▶ _YOUR OBJECTIVE_
Say how many lines in the entries contain "agent", giving only the number.

[Opening RECORDS SUPPLIED section]

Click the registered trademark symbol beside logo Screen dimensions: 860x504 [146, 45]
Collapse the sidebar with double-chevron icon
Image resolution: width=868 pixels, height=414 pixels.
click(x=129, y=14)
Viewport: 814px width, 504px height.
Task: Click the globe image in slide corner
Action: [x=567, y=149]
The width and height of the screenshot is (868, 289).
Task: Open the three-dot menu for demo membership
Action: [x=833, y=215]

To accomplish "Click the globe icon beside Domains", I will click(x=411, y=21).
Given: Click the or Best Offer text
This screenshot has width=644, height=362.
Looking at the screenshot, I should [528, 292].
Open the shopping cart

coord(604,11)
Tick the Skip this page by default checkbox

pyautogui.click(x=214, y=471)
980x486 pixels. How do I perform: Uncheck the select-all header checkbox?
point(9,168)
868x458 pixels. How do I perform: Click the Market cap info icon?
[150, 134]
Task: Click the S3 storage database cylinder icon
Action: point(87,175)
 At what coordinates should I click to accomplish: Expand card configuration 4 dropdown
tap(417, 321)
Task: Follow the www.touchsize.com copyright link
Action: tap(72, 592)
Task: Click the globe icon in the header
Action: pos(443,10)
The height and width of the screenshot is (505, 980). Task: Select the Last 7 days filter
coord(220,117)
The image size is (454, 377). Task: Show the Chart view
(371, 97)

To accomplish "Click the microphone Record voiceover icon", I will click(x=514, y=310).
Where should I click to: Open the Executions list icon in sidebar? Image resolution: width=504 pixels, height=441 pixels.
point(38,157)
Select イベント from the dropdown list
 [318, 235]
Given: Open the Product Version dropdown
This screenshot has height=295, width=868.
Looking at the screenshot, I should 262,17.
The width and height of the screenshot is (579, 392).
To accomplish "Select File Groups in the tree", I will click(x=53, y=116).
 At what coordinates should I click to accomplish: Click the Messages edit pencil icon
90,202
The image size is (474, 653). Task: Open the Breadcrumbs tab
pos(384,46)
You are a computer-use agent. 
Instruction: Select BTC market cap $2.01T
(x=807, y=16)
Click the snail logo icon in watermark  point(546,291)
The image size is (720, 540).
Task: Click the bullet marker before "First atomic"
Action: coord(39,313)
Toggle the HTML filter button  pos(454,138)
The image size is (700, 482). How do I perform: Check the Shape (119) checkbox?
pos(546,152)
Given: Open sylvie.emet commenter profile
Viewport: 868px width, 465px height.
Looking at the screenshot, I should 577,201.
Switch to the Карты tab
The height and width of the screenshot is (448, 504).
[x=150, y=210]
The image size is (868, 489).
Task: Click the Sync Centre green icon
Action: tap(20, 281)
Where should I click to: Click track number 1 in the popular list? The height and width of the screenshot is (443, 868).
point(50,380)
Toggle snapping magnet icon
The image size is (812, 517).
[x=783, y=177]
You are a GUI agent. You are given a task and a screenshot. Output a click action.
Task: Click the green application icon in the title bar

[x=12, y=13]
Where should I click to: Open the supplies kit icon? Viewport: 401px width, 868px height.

[Closing RECORDS SUPPLIED section]

▶ _PROBLEM SOLUTION_
2